American children's author and illustrator (born 1957)

Eric Rohmann (born October 26, 1957) is an American author and illustrator of children's books. He is a graduate of Illinois State University and Arizona State University. He won the 2003 Caldecott Medal for U.S. picture book illustration, recognizing My Friend Rabbit, and he was a runner-up in 1995 for Time Flies. Rohmann also won the Sibert Medal as the illustrator (with his wife, Candace Fleming, as the author), for Honeybee: The Busy Life of Apis Mellifera.

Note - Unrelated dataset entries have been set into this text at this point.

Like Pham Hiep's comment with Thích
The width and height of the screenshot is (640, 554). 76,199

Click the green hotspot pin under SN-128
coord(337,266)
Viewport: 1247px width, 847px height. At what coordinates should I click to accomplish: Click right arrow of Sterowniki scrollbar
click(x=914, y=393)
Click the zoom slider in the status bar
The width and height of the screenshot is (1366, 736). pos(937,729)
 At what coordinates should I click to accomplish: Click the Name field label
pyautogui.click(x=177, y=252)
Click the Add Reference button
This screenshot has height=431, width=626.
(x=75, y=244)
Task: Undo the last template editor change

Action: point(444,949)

In 2015, he created a popular series based on a bulldozer that began with Bulldozer’s Big Day.

==Selected works==

- Time Flies (1994)
- The Cinder-Eyed Cats (2001)
- My Friend Rabbit (2002)
- Pumpkinhead (2003)
- Clara and Asha (2005)
- A Kitten Tale (2008)
- Last Song (2010)
- Bone Dog (2011)
- Oh, No! (2012) (Illustrator)
- A Kitten Tale (2012)
- Bless This Mouse (2015) (Illustrator)
- Bulldozer's Big Day (2015) (Illustrator)
- Bulldozer Helps Out (2017) (Illustrator)
- Honeybee: The Busy Life of Apis Mellifera (2020) (Illustrator)

==Personal life==
Rohmann was raised one of three children and currently lives and works in Illinois. He was not a big reader as a child, instead seeing the world in images. Rohmann is married to Candace Fleming and the couple have collaborated on projects including Oh, No!. He is partial to coffee, popcorn, and Delacroix’s The Death of Sardanapalus.